▸ Problem
Reproduce a passage from the text on prostate cancer, beginning at the words "Some leading doctors" and stopping after "to watchful waiting.".

BEGIN Selected text

These brief statements about Prostate Cancer (PCa) statements are necessarily incomplete. But I think they will be helpful for PCa patients.
Is it true that traditional PCa operations have not been shown to improve life expectancy?
Why does the American Academy of Family Physicians advise member doctors to not even run patients’ PSA tests unless they commit to serve as PCa patients treatment gatekeepers so they can safeguard patients against unwarranted treatments that prostate specialists commonly use?
Many doctors say many men with PCa may need to do little or nothing. PCa patients do not have to have surgery or radiation on their prostates.
Do PCa patients demanding to get their cancer out understand they can focally destroy/ablate PCa tumors while sparing other prostate tissue, a partial prostate removal? This is somewhat like what women who have lumpectomies instead of mastectomies do to keep most breast tissue.
Focal treatment options include HIFU (high intensity focused ultrasound) or MRI guided laser.
It seems to me that PCa can be managed with drugs, allowing PCa patients to avoid or, if management didn’t work or they change their minds, later radiate or remove their prostates.
Some leading doctors use finasteride and dutasteride, among other drugs for other purposes, to reduce testosterone conversion into dihydrotestosterone (DHT) and estradiol, a couple of postulated PCa promoters. Tracking PSA’s rate of change, or doubling time, may be the best way to use PSAs. Sequential testing is needed. Continually rising PSAs warrant PCa management action.
A stable PSA indicates any PCa is not growing, negating the need for treatment and perhaps limiting action to watchful waiting.
Notwithstanding a Nobel Prize assertion to the contrary, research indicates testosterone does not cause PCa and may actually help control it if drugs preventing its breakdown into other hormones are taken.

END Selected text
BEGIN Record excerpts

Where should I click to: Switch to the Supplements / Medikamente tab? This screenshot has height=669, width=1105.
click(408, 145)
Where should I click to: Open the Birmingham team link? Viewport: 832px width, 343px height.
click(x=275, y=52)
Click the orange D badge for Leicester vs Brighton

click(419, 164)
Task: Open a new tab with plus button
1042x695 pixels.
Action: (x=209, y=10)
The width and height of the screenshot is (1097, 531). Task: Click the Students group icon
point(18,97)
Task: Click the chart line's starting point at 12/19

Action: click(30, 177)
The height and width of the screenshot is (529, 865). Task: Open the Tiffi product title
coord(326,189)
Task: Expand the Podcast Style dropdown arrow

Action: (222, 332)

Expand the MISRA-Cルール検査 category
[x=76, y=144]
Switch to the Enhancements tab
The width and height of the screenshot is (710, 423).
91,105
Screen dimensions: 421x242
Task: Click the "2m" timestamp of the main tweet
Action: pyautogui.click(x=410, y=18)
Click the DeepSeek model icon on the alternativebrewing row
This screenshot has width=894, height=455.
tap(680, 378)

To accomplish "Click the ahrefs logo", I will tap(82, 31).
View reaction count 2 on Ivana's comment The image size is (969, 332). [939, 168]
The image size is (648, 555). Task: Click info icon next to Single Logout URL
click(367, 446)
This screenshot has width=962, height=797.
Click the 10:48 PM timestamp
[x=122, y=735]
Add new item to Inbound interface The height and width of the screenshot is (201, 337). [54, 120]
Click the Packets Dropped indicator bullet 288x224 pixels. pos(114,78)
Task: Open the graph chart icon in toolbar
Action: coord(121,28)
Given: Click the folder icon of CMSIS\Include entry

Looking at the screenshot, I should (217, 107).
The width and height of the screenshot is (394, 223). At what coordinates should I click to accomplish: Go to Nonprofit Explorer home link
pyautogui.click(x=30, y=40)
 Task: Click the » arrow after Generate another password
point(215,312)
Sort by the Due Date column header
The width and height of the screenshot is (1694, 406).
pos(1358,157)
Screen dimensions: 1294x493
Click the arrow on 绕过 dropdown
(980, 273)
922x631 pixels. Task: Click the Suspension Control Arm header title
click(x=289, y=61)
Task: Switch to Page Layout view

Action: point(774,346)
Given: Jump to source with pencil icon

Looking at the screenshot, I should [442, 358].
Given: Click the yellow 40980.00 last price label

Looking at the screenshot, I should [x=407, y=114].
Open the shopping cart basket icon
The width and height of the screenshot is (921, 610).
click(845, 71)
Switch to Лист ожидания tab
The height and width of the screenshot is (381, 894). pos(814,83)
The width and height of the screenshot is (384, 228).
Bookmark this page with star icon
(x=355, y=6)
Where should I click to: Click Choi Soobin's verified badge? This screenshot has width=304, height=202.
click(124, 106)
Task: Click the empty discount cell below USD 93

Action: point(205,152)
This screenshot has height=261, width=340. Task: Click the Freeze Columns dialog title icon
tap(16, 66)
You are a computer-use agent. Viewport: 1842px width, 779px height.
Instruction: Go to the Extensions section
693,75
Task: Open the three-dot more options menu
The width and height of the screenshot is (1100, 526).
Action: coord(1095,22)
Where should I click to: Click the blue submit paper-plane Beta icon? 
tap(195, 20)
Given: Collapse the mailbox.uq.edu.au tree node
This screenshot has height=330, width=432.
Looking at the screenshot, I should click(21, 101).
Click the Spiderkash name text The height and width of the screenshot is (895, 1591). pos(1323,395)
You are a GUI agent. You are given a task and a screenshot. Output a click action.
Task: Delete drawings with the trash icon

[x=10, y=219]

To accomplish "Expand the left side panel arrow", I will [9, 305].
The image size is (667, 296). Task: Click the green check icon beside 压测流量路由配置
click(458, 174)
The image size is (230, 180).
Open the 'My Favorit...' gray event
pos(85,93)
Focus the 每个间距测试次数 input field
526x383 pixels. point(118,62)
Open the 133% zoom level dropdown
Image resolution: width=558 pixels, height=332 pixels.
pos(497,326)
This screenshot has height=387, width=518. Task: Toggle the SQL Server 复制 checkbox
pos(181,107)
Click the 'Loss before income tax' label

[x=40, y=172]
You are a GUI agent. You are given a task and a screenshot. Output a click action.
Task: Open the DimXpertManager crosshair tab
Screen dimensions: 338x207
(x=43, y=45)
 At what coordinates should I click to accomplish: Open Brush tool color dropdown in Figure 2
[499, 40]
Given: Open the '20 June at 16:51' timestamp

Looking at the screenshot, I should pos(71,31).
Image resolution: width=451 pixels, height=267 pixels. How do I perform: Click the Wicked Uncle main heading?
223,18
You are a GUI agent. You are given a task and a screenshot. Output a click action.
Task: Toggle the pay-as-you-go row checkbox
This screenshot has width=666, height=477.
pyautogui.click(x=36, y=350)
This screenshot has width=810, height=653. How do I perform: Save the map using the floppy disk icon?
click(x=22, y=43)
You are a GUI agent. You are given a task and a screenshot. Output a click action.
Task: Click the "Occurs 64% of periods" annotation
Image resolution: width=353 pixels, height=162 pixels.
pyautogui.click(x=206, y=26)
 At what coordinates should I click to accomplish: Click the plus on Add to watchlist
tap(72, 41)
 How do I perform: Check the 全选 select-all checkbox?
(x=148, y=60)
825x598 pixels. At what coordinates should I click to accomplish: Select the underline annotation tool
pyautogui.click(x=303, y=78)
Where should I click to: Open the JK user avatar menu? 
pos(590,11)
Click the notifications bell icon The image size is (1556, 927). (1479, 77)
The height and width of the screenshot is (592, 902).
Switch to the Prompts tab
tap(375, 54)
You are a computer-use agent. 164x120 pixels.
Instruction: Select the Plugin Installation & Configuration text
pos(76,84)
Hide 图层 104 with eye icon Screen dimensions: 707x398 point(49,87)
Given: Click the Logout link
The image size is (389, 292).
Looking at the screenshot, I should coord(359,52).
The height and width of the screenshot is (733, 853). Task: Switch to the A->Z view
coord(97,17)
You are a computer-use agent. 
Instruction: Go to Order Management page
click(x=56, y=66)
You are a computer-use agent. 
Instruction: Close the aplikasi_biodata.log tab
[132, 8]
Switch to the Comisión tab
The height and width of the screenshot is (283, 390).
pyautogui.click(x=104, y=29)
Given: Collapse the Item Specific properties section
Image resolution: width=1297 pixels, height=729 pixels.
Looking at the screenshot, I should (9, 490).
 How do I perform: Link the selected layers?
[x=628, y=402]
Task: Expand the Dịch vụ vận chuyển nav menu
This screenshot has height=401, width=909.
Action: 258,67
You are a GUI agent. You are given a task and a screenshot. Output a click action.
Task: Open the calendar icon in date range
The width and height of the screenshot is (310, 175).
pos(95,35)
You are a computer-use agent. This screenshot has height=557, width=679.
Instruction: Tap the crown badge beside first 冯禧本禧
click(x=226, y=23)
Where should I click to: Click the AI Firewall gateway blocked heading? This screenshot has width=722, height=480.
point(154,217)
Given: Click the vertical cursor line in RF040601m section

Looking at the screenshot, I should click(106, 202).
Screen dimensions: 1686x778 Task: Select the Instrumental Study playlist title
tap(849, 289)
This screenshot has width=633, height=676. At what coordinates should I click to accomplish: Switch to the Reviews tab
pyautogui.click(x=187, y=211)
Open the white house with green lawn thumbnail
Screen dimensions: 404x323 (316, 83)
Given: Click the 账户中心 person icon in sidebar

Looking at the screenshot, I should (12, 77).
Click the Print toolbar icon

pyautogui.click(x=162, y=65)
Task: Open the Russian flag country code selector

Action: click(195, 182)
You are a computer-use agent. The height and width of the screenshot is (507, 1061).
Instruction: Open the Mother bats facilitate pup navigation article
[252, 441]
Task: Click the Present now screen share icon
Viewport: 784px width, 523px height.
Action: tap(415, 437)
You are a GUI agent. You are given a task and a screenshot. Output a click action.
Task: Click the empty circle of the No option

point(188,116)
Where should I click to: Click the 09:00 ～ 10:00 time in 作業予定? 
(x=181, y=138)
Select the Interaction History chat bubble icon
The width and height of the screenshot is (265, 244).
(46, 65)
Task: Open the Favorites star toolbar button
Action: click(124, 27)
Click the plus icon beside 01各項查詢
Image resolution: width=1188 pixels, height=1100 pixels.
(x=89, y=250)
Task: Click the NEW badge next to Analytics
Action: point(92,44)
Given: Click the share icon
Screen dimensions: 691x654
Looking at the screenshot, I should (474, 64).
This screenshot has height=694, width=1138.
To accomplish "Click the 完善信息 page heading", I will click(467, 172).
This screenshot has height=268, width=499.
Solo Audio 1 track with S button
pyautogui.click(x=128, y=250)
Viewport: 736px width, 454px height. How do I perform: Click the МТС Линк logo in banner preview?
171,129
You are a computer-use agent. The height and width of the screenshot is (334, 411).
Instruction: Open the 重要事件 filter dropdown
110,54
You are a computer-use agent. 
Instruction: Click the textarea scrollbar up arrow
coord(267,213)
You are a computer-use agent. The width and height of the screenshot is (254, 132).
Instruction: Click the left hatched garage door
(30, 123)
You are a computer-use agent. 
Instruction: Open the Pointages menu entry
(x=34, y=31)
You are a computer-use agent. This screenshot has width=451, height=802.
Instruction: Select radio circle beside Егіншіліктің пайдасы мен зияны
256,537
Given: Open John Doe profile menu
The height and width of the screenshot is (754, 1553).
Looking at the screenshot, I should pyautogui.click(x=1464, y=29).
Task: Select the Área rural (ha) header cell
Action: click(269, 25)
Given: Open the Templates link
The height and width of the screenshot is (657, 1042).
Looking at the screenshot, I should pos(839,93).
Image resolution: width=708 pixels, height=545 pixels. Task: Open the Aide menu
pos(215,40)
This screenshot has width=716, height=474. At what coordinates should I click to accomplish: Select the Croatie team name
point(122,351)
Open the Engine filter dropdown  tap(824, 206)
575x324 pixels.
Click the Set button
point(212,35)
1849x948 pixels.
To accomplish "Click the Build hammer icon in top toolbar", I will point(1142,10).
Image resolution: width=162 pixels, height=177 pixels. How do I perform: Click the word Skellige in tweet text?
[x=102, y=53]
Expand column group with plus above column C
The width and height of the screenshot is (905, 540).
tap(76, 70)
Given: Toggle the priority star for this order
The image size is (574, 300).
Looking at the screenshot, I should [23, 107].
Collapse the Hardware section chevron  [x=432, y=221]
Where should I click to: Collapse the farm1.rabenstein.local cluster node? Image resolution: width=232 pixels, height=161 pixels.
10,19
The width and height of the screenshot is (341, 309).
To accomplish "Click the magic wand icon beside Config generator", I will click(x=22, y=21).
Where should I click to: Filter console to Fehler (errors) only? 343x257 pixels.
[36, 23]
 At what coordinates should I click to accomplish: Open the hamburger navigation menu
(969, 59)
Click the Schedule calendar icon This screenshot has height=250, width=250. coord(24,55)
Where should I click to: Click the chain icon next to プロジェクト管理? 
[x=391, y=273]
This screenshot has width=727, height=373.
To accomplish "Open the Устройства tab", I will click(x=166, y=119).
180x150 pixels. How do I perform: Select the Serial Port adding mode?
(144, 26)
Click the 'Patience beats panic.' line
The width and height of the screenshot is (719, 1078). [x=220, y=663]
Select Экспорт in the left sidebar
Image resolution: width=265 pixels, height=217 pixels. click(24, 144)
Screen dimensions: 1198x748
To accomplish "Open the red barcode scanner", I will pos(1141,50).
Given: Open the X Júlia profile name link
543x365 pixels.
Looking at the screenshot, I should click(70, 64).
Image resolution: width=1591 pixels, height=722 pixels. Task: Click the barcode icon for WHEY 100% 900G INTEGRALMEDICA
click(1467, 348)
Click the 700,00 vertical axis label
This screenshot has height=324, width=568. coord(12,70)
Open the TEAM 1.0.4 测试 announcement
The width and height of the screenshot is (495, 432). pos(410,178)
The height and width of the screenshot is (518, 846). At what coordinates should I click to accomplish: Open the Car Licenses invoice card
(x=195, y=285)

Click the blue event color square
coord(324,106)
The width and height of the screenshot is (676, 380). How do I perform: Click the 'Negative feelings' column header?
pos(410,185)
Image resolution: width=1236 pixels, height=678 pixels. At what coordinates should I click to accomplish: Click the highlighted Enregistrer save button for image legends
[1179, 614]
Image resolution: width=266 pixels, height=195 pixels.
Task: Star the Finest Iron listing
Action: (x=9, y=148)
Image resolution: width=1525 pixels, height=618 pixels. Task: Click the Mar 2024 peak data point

END Record excerpts

▸ Solution to this exercise
Some leading doctors use finasteride and dutasteride, among other drugs for other purposes, to reduce testosterone conversion into dihydrotestosterone (DHT) and estradiol, a couple of postulated PCa promoters. Tracking PSA’s rate of change, or doubling time, may be the best way to use PSAs. Sequential testing is needed. Continually rising PSAs warrant PCa management action.
A stable PSA indicates any PCa is not growing, negating the need for treatment and perhaps limiting action to watchful waiting.